Hallo.
Das Problem liegt darin, daß Du vorausssetzt, dieser Satz
‚Auge um Auge‘ wäre keine Aufforderung zur Gewalt, während ich
diesen Satz auf diese Art verstehe.
Der Satz leitet sich mit Schmot (Exodus) 21:22 ein und hier geht es um einen Unfall und Schadensersatz. Wie dieses als Aufforderung für Gewalt zu verstehen sein kann erschließt sich mir halt überhaupt nicht.
Nehmen wir also einmal eine christliche Übersetzung:
„22 Wenn Männer miteinander streiten und stoßen dabei eine schwangere Frau, so daß ihr die Frucht abgeht, ihr aber sonst kein Schaden widerfährt, so soll man ihn um Geld strafen, wieviel ihr Ehemann ihm auferlegt, und er soll’s geben durch die Hand der Richter.

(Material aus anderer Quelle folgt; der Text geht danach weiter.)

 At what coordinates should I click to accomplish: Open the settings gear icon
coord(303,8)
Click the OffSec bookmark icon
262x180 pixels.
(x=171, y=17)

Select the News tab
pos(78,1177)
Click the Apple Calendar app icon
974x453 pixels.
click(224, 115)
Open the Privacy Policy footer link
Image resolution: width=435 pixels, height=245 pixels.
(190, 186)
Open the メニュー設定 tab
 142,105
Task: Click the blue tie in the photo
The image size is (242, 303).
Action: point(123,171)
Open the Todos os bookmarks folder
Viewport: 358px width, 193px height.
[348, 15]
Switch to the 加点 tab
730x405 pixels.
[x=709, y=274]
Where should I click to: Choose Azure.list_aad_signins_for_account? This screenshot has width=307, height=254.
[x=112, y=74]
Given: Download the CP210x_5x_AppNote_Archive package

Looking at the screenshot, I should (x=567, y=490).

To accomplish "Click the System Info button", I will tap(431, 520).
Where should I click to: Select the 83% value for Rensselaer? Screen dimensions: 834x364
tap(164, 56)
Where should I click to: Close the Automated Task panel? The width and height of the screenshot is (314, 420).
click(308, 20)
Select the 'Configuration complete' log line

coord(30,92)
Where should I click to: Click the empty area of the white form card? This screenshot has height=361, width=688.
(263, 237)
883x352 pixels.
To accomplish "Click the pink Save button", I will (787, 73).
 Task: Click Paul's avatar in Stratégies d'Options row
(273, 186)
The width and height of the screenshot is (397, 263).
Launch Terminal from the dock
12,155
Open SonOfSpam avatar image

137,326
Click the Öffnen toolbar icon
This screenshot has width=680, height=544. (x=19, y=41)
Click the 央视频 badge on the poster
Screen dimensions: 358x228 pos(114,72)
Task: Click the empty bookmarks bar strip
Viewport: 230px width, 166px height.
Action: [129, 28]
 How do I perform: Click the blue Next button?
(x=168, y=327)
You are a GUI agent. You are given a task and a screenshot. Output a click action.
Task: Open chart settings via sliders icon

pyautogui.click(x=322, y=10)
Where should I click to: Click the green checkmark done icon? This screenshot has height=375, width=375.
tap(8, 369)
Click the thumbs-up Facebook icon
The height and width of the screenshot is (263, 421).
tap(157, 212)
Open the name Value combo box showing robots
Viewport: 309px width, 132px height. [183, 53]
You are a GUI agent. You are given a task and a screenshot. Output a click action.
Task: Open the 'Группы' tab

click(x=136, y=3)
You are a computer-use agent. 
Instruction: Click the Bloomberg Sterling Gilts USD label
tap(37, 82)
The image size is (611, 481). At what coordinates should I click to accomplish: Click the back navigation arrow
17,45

23 Entsteht ein dauernder Schaden, so sollst du geben Leben um Leben, 24 Auge um Auge, Zahn um Zahn, Hand um Hand, Fuß um Fuß,
25 Brandmal um Brandmal, Beule um Beule, Wunde um Wunde.
26 Wenn jemand seinen Sklaven oder seine Sklavin ins Auge schlägt und zerstört es, der soll sie freilassen um des Auges willen.
27 Desgleichen, wenn er seinem Sklaven oder seiner Sklavin einen Zahn ausschlägt, soll er sie freilassen um des Zahnes willen.“
Hier sollte eigentlich deutlich werden, dass 24 nur noch eine Aufzählung von Strafmassen bezogen auf 22 ist. Nimmt man noch den Orginaltext so wird hier das Wort תחת verwendet, welches auch ‚unter‘ heißt, wodurch sich auch die Übersetzung „Auge unter einem Auge“ ergäbe. Auch hier würde deutlich, dass es um den Wert geht.
…und darin eine Interpretation dieses Satzes zur
Gewaltlosigkeit zu sehen, wie Du es tust, kann ich beim besten
Willen nicht nachvollziehen.
Es wurde hier doch schon aufgezeigt, dass Jesus sich hier auf das Hörensagen bezieht und diesen Irrtum korrigiert und eben aufzeigt, dass nicht Gewalt anzuwenden ist, sondern Versöhung im Sinne von obiger Stelle aus der Torah. Damit gibt er dieses Zitat eben genauso wieder wie es jüdischerseits seit jeher verstanden wurde.